Re: service-guard best practice

This is one of those "it depends" situations. Note that SG can handle the failure of any one thing without problem so if you can confine your network destruction to one thing at the time, then you can safely continue operation. Note: "One thing" includes the loss of an entire ethernet switch which would probably affect all the nodes. I have done this kind of work and left all packages running but one must be extremely careful. This assumes that you have multiple heartbeat networks, multiple swicthes, and multiple NIC's. By far, the safest approach is to halt each package and then halt the cluster but obviously there is downtime associated with the safer approach.
If it ain't broke, I can fix that.
Deoncia Grayson_1
Honored Contributor

Re: service-guard best practice

If your application is controlled by the cluster then you won't be able to bring the cluster down without halting your application. The best practice is to stop the package from attempting to failover while the outage is occurring and you can also bring the secondary node out of the cluster while its being affected and do a failover and do like wise. that way the outage will occur only during the failover and won't cause any unnecessary outages. worst case scenario, your cluster panics and attempt to failover and can't and it shoots itself in the head...
If no one ever took risks, Michelangelo would have painted the Sistine floor. -Neil Simon
Wouter Jagers
Honored Contributor

Re: service-guard best practice

Most SG clusters are set up using (at least) two separate network-switches.

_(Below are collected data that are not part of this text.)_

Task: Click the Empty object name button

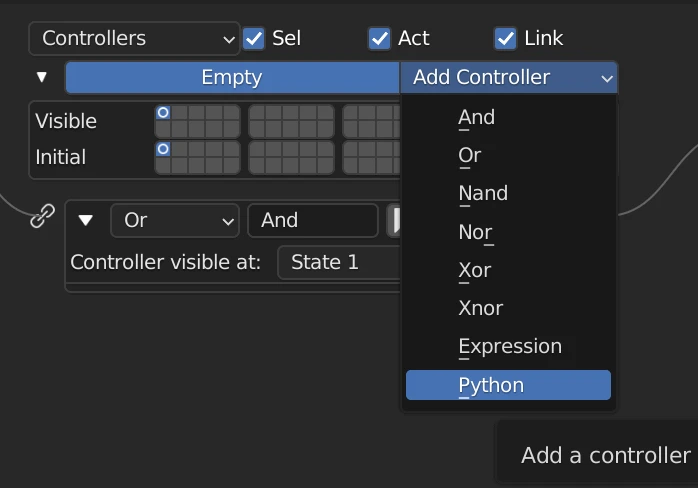Action: pyautogui.click(x=232, y=77)
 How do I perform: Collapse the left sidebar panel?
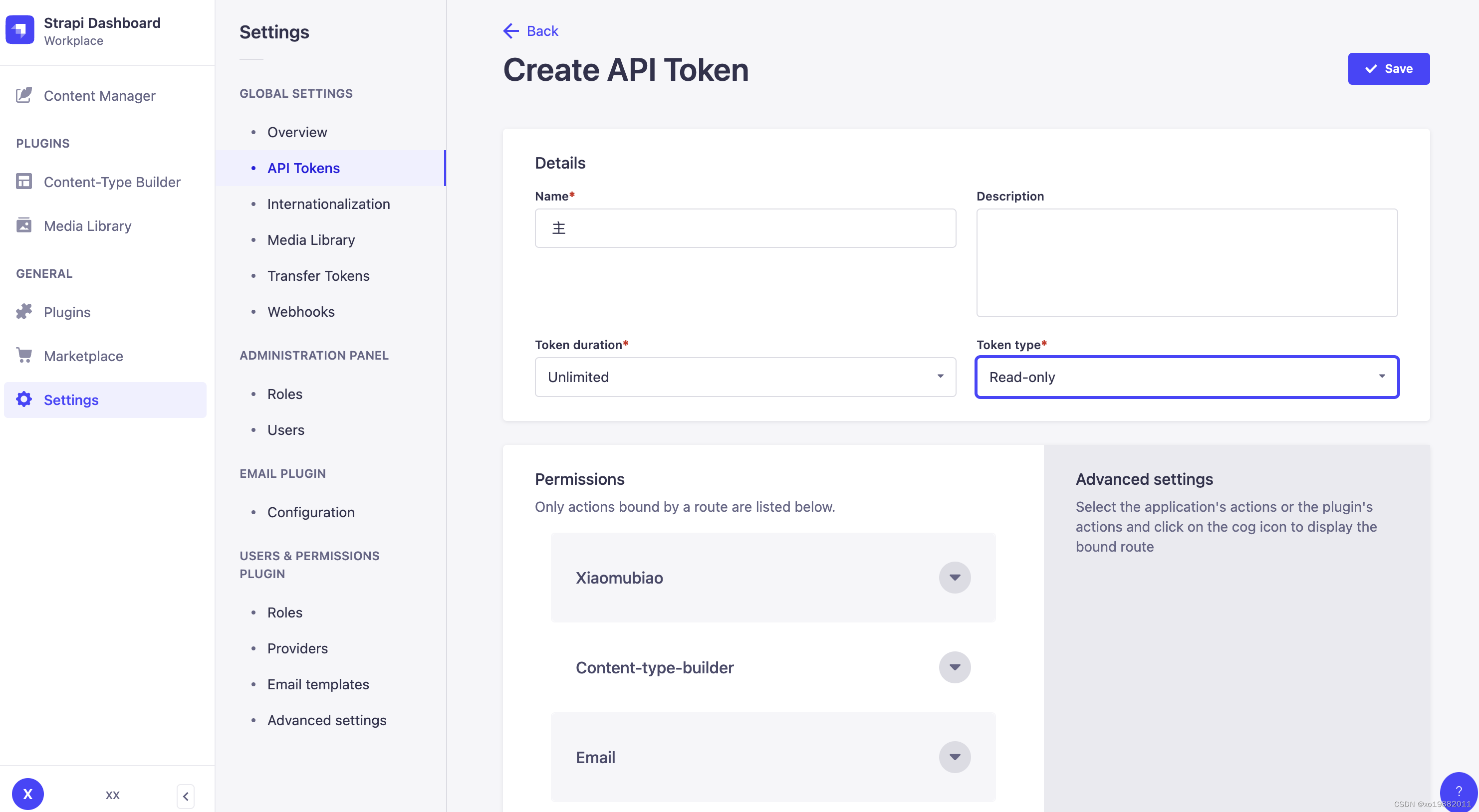click(185, 796)
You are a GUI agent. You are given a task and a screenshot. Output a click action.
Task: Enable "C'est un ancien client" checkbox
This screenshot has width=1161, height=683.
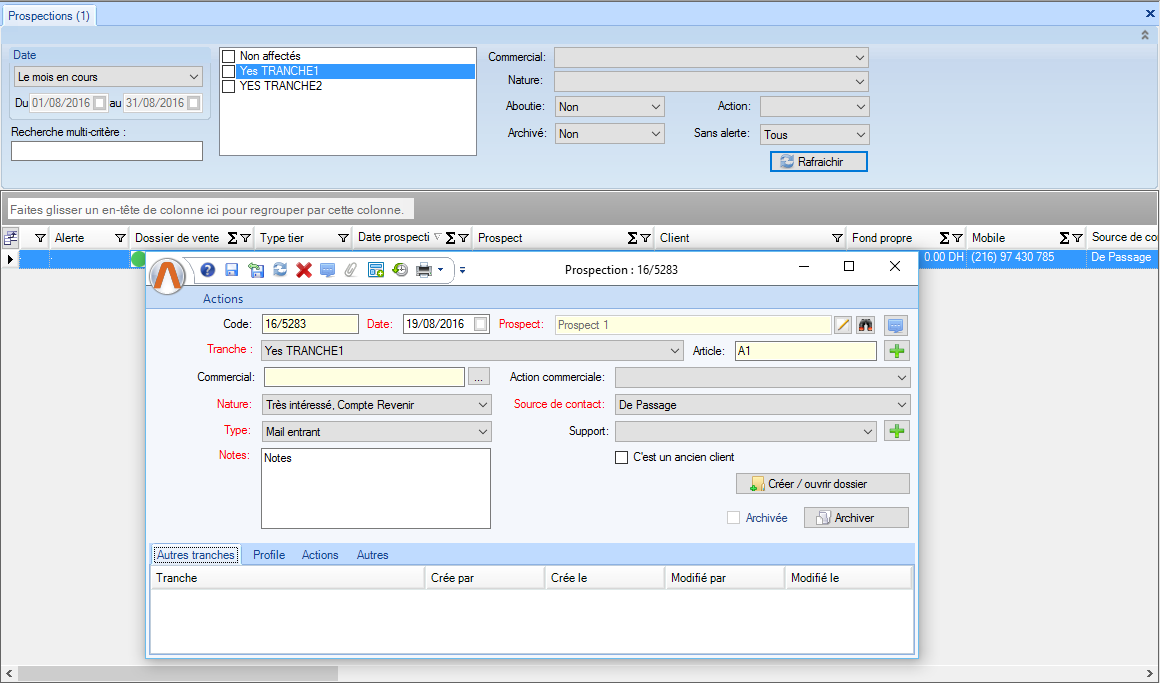[x=622, y=457]
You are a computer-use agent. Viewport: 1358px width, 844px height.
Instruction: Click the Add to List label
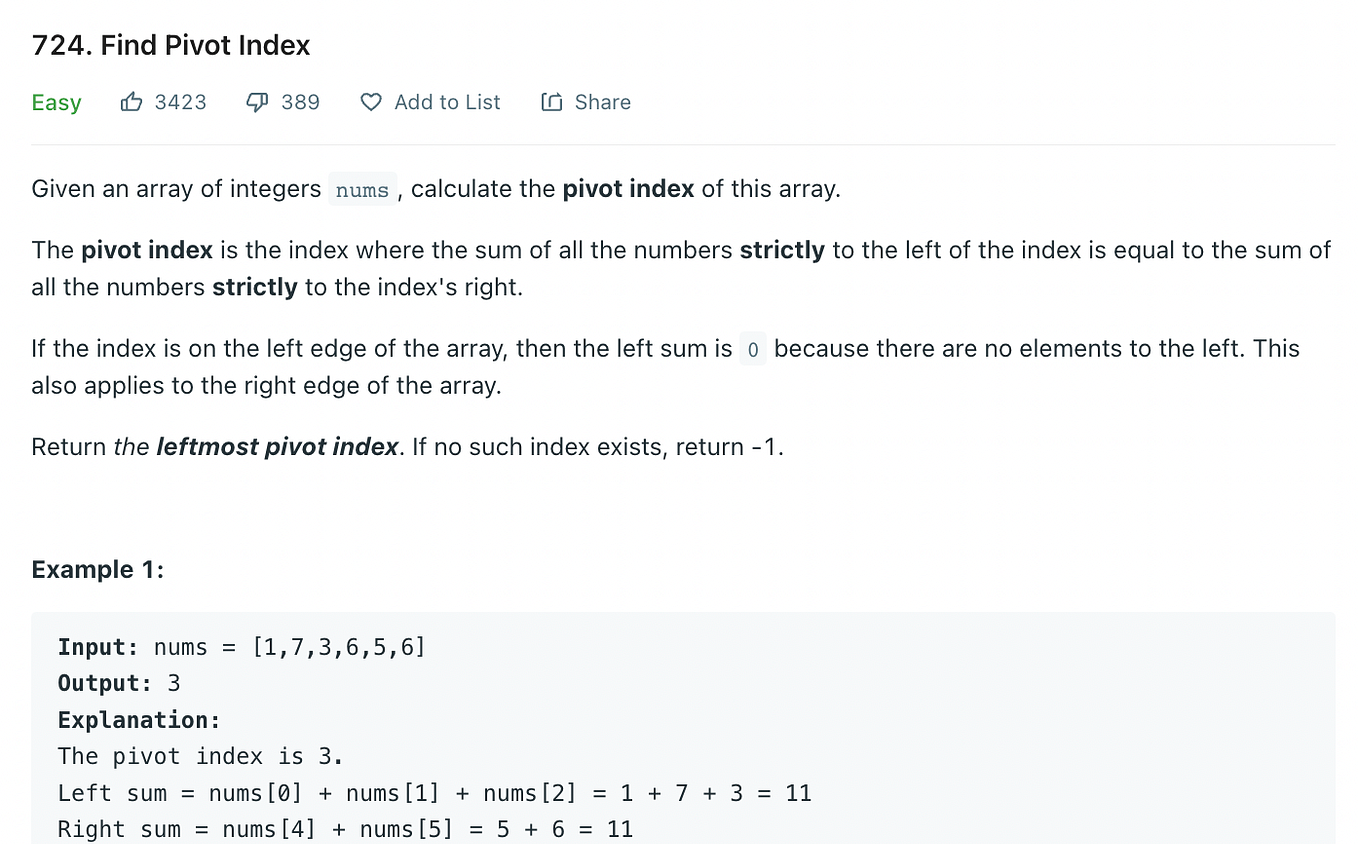click(447, 101)

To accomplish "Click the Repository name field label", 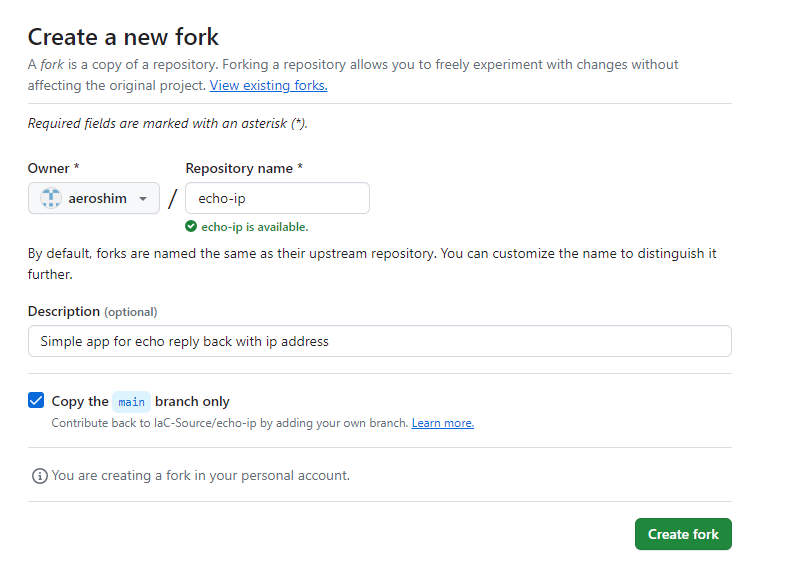I will point(244,168).
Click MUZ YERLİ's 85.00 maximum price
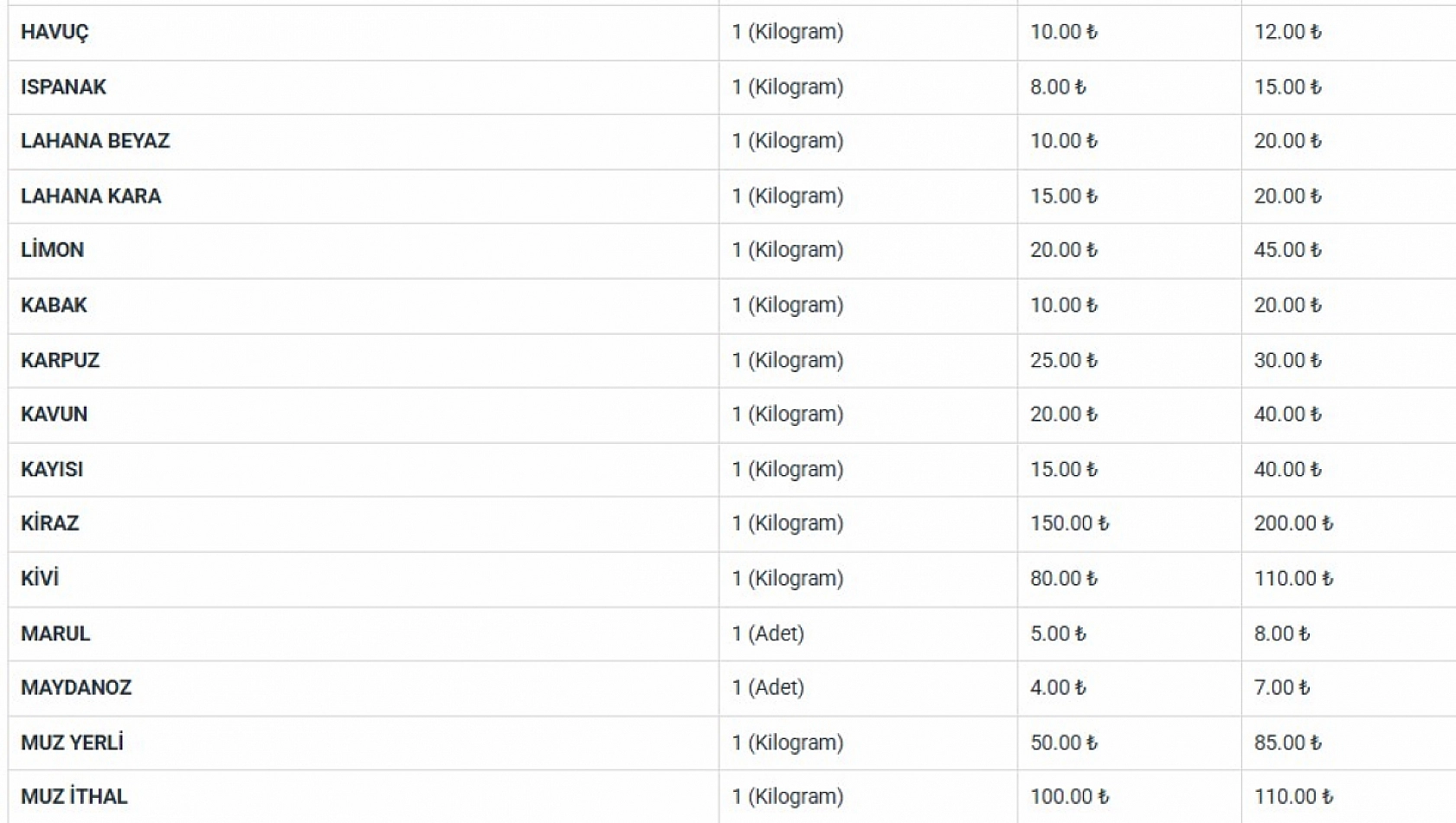Image resolution: width=1456 pixels, height=823 pixels. click(1287, 743)
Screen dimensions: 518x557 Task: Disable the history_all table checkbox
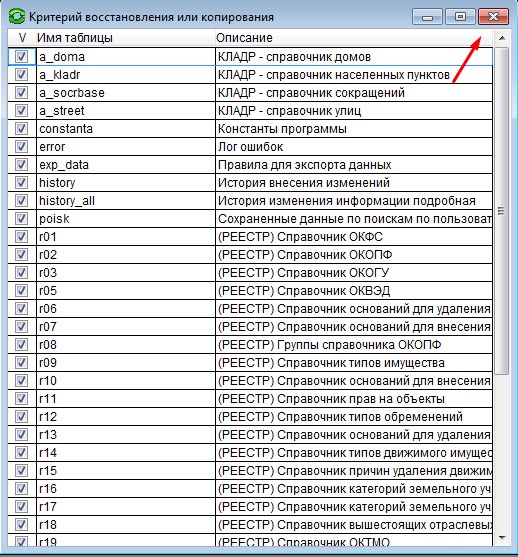(21, 200)
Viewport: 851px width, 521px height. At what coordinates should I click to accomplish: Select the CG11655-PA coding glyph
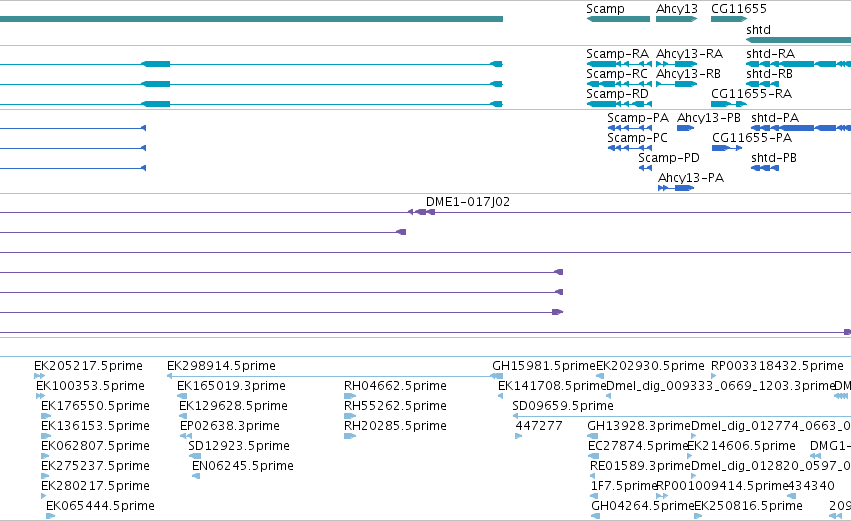coord(727,148)
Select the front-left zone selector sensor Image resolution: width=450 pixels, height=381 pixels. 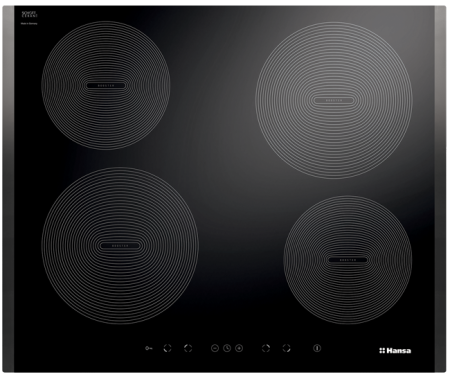tap(168, 348)
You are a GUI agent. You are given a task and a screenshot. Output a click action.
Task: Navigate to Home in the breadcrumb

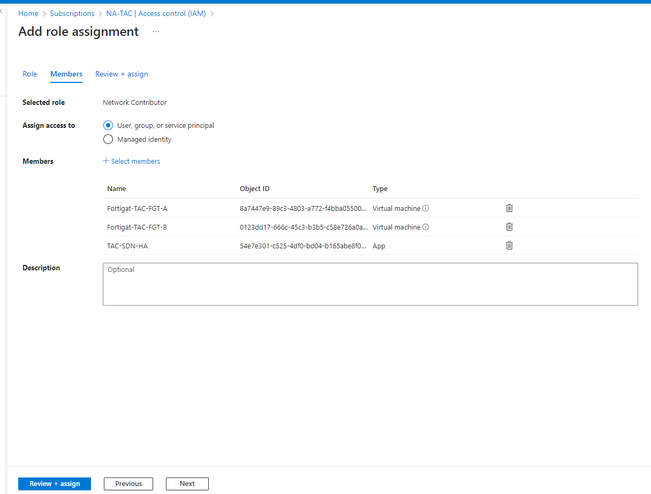[28, 14]
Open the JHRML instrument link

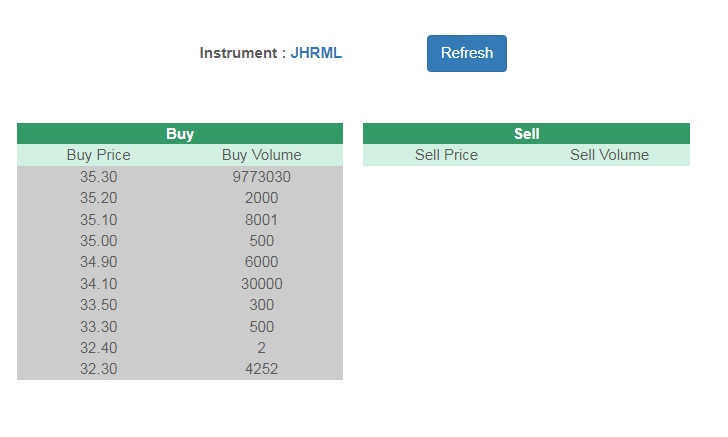click(316, 53)
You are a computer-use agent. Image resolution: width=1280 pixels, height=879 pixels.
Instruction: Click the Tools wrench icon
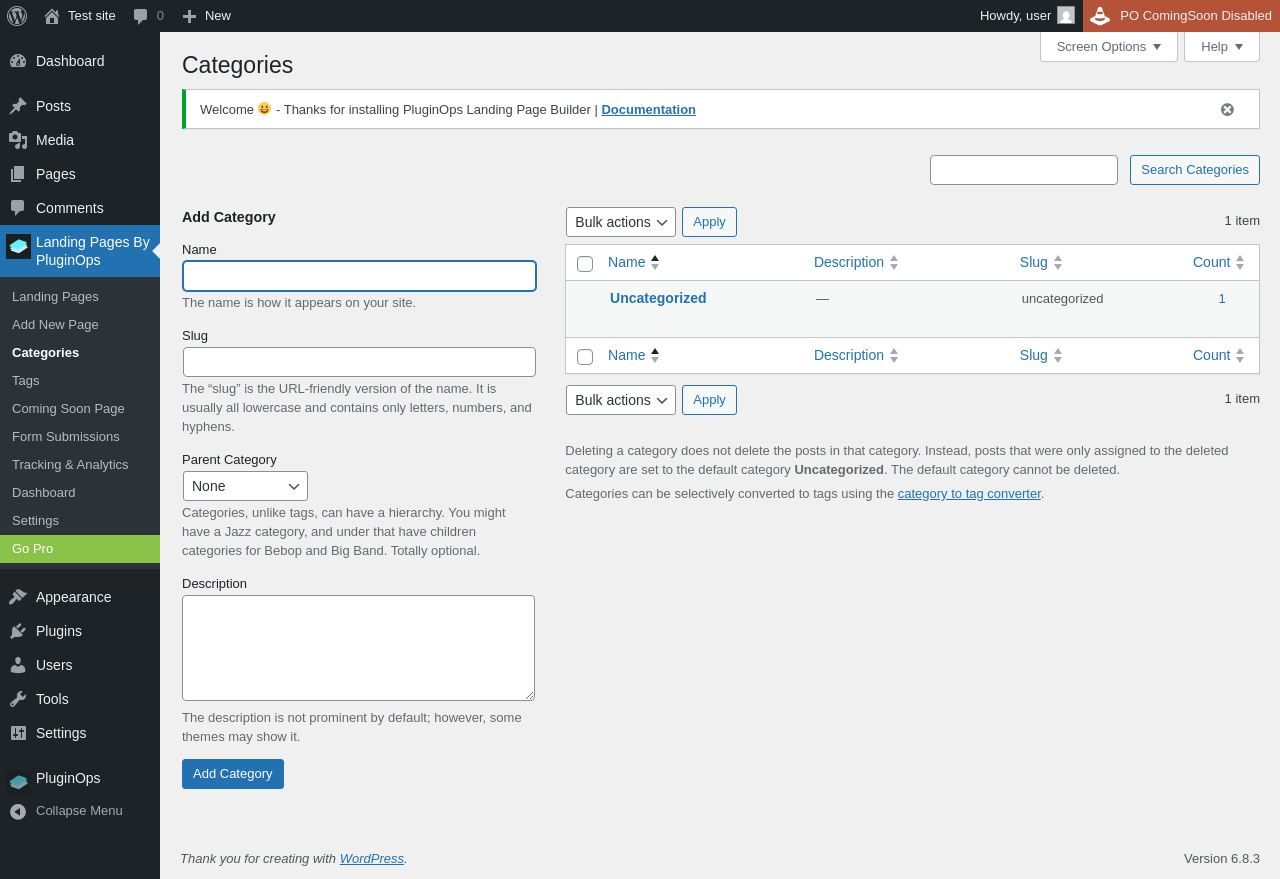pyautogui.click(x=18, y=699)
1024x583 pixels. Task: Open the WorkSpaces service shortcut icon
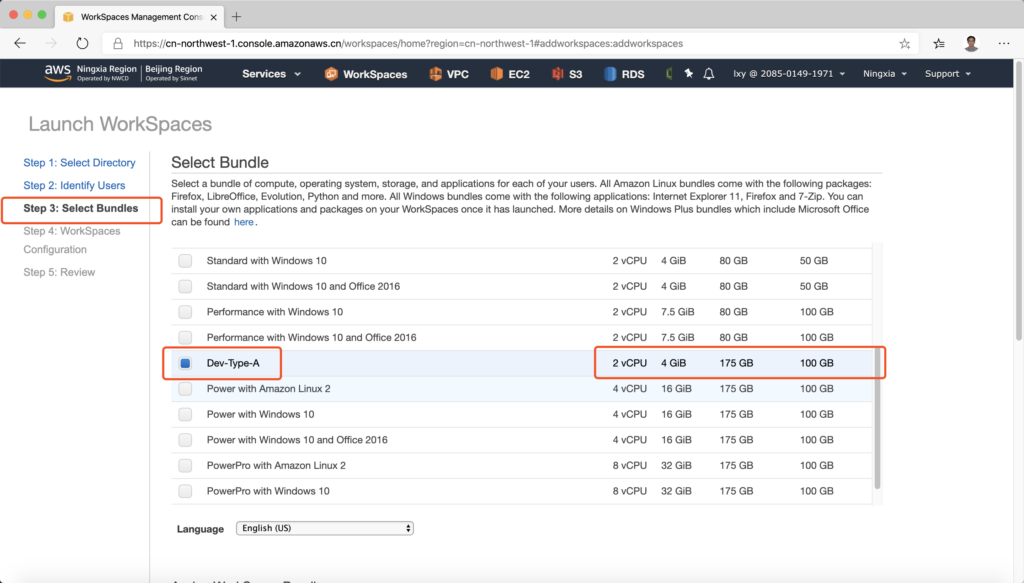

This way, network maintenance should not pose a problem: SG will fail over to the other switch and carry on happily, as long as maintenance is done on one switch at a time.

Should the LAN maintenance be really really drastic and your nodes wouldn't be able to communicate with each other on any channel, I assume they wouldn't be able to communicate with their users either. In that case I think you'd better down the cluster alltogether.

It would probably be useful to provide a little more information about your SG setup and about the upcoming LAN changes, so that our dear SG-gurus can advise you even better ;-)

Cheers,
Wout
an engineer's aim in a discussion is not to persuade, but to clarify.
Wouter Jagers
Honored Contributor

Re: service-guard best practice

Sorry if that looked weird, when I started the above post there were no replies yet.. I was out-typed :-)
an engineer's aim in a discussion is not to persuade, but to clarify.
Sundar_7
Honored Contributor

Re: service-guard best practice

Apart from what has been mentioned above, I would like to add one more thing - SUBNET MONITORING.

If your package has been configured with SUBNET MONITORING, then even if you disable the package from failover, it WILL halt the package if the monitored subnet goes down.

Unfortunately, there is no way to turn off the subnet monitoring online. You will need to bring the package down to disable this.

Ofcourse, a good HA design should be in such a way that there is SPOF.
Learn What to do ,How to do and more importantly When to do ?